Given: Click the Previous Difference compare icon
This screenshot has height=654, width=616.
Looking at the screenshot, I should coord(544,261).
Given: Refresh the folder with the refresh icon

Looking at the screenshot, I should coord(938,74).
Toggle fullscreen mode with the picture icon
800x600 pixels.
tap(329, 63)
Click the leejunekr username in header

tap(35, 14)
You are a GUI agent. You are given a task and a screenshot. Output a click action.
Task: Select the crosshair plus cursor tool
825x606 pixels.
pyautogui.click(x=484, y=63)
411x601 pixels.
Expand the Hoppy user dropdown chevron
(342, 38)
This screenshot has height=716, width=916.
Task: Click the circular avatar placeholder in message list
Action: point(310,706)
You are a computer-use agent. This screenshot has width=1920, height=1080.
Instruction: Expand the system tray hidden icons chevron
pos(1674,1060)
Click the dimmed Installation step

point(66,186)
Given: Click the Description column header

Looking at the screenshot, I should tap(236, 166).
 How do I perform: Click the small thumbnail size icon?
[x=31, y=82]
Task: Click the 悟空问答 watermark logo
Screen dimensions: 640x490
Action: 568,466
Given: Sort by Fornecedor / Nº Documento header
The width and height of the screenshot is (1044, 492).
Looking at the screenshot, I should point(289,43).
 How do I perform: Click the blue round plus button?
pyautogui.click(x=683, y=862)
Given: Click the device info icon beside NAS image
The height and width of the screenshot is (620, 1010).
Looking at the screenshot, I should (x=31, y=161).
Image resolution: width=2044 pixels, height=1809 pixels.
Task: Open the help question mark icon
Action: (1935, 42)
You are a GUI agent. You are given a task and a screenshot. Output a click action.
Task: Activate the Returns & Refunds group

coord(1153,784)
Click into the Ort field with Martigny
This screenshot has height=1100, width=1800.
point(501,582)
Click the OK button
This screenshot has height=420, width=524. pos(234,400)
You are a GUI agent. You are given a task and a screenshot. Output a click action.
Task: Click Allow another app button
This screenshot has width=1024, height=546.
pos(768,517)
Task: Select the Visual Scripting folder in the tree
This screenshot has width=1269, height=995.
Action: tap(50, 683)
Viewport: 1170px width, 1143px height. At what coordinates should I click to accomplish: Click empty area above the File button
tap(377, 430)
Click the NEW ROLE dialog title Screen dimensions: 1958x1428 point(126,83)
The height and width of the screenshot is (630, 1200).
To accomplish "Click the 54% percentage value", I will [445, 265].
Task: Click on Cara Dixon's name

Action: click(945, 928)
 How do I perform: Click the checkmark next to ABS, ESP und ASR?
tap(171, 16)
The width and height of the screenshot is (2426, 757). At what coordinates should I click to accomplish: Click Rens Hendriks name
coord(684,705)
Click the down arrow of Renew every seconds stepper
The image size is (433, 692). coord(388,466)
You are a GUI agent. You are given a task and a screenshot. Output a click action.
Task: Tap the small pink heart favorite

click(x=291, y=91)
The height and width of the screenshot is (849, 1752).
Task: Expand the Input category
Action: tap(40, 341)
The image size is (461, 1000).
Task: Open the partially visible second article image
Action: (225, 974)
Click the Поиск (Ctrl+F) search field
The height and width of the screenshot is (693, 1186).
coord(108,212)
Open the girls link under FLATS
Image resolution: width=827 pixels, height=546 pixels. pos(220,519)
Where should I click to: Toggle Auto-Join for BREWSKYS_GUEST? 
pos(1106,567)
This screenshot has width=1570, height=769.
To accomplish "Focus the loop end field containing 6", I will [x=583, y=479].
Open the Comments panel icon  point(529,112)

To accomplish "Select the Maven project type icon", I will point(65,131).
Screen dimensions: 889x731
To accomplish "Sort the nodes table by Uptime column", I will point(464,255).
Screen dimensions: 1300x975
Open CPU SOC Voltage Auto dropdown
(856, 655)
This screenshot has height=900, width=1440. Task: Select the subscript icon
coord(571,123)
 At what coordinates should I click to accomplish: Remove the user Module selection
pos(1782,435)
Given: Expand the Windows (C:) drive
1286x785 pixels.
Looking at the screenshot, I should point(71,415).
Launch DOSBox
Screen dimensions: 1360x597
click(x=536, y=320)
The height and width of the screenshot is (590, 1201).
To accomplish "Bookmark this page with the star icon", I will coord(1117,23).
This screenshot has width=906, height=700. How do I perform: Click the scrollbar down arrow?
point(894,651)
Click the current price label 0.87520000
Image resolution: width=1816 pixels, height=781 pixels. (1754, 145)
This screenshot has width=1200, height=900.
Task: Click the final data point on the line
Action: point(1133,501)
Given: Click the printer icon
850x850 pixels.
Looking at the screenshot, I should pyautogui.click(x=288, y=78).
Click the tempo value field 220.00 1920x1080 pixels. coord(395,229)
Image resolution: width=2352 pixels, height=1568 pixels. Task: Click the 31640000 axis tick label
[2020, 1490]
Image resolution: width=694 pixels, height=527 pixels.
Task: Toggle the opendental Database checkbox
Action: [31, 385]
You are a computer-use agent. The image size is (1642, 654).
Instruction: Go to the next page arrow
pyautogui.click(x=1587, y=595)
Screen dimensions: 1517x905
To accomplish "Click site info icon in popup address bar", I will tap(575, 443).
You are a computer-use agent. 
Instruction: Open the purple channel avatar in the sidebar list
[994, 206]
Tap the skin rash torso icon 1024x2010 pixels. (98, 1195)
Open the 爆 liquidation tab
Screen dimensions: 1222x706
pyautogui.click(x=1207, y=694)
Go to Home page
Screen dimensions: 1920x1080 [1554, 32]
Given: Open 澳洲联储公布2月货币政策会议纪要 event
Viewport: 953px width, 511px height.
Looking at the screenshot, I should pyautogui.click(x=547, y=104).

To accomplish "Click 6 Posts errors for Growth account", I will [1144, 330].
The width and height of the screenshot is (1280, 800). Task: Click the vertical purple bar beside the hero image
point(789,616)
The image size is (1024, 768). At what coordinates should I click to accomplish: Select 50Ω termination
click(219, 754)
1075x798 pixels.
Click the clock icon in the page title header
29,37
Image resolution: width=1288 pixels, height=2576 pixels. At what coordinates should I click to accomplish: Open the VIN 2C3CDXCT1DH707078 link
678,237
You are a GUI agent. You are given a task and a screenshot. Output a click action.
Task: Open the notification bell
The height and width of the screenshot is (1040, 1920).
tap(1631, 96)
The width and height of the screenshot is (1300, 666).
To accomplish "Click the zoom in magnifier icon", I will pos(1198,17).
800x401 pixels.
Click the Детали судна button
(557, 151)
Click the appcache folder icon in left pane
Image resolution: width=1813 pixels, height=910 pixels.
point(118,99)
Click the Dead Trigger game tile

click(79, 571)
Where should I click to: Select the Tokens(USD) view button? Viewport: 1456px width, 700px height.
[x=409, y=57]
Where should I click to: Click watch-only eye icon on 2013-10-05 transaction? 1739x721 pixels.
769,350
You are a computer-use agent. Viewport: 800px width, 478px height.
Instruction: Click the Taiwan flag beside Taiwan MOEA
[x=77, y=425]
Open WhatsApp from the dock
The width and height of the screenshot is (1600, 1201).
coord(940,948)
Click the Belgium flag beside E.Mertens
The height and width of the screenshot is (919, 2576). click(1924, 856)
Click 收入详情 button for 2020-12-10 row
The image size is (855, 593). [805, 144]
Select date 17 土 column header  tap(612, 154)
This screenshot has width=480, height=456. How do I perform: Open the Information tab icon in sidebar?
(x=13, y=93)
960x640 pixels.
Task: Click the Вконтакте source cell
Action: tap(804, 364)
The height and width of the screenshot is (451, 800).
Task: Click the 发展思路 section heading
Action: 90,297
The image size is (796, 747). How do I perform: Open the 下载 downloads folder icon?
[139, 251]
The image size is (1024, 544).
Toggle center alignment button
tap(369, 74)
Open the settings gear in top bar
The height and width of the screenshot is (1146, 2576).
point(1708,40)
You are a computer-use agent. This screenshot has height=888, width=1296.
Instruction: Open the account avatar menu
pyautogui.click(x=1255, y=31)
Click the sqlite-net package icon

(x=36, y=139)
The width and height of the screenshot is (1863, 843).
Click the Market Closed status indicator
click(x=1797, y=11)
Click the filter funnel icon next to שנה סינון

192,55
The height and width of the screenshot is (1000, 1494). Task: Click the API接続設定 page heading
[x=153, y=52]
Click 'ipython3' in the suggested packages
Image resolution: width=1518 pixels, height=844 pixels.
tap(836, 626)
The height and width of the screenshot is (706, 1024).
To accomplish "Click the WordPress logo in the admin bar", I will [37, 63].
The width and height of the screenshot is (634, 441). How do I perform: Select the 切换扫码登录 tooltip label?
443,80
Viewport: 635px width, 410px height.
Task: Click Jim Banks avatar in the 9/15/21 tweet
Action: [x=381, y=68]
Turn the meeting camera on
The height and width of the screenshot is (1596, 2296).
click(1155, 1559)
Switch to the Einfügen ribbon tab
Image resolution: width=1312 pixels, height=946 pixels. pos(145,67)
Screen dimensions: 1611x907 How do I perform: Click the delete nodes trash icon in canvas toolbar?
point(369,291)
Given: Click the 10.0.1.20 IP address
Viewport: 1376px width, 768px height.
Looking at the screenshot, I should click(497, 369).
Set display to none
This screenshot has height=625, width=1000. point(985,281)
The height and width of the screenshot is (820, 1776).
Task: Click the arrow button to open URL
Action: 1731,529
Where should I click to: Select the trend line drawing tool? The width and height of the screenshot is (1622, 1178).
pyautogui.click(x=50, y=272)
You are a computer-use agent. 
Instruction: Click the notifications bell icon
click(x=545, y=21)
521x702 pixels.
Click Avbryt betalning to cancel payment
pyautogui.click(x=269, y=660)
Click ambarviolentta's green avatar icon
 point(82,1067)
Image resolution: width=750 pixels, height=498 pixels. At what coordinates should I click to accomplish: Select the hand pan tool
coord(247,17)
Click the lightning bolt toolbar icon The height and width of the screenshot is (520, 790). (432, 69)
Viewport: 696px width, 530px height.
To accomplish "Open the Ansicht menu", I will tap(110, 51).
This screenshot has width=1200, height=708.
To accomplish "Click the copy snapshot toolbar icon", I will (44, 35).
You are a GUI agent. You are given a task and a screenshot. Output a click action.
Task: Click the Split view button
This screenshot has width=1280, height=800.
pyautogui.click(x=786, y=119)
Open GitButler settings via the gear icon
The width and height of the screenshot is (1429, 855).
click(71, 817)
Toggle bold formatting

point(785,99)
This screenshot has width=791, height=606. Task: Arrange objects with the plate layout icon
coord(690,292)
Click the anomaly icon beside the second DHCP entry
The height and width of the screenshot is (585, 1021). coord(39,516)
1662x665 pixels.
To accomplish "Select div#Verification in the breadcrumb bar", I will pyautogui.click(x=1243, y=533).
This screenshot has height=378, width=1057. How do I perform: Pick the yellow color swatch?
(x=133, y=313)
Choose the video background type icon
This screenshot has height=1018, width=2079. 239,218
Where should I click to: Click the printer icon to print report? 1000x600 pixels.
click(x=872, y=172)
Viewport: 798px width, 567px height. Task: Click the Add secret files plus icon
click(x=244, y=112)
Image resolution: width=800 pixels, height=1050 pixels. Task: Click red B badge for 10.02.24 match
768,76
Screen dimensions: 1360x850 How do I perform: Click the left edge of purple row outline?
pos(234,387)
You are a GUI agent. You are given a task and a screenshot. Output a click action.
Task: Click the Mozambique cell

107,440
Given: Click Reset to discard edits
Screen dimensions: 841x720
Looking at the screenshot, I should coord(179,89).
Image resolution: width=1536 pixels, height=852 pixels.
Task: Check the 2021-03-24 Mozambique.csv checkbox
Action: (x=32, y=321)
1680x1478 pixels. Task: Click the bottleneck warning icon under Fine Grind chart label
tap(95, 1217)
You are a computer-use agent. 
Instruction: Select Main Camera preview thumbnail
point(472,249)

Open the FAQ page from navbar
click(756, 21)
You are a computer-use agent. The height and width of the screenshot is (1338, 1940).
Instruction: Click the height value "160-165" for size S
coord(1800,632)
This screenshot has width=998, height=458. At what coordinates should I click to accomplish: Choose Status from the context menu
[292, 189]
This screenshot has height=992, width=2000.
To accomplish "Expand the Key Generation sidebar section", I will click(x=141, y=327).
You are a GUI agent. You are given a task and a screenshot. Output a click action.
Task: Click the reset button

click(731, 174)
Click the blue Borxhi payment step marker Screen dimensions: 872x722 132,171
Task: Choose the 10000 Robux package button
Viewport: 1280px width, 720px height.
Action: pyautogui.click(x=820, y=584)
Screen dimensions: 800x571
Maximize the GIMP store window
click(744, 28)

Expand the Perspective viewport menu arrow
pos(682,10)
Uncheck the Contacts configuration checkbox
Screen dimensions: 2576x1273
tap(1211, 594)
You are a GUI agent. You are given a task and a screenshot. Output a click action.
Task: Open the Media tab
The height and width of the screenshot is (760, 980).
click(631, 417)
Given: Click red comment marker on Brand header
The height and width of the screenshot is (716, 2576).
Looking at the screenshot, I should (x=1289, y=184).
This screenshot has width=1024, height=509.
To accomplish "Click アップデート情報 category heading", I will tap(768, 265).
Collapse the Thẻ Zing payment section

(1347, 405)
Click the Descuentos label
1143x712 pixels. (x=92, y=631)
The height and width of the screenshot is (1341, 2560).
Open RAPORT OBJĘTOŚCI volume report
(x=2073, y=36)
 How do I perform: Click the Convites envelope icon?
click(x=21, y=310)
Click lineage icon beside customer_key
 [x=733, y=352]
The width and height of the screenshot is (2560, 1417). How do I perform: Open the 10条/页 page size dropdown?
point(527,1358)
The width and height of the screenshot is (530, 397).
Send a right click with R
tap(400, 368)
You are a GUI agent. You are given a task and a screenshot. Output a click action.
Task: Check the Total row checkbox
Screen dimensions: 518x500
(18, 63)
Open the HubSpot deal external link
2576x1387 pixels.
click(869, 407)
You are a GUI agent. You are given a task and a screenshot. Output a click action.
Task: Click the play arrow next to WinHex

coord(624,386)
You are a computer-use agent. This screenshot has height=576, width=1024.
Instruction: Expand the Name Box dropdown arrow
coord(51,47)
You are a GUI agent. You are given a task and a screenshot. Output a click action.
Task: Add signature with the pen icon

# Task description:
Reproduce the stretch of rows from the start through the line containing "point(66,186)", word for word.

# Solution below:
Given: Click the Previous Difference compare icon
This screenshot has height=654, width=616.
Looking at the screenshot, I should coord(544,261).
Given: Refresh the folder with the refresh icon

Looking at the screenshot, I should coord(938,74).
Toggle fullscreen mode with the picture icon
800x600 pixels.
tap(329, 63)
Click the leejunekr username in header

tap(35, 14)
You are a GUI agent. You are given a task and a screenshot. Output a click action.
Task: Select the crosshair plus cursor tool
825x606 pixels.
pyautogui.click(x=484, y=63)
411x601 pixels.
Expand the Hoppy user dropdown chevron
(342, 38)
This screenshot has height=716, width=916.
Task: Click the circular avatar placeholder in message list
Action: point(310,706)
You are a computer-use agent. This screenshot has width=1920, height=1080.
Instruction: Expand the system tray hidden icons chevron
pos(1674,1060)
Click the dimmed Installation step

point(66,186)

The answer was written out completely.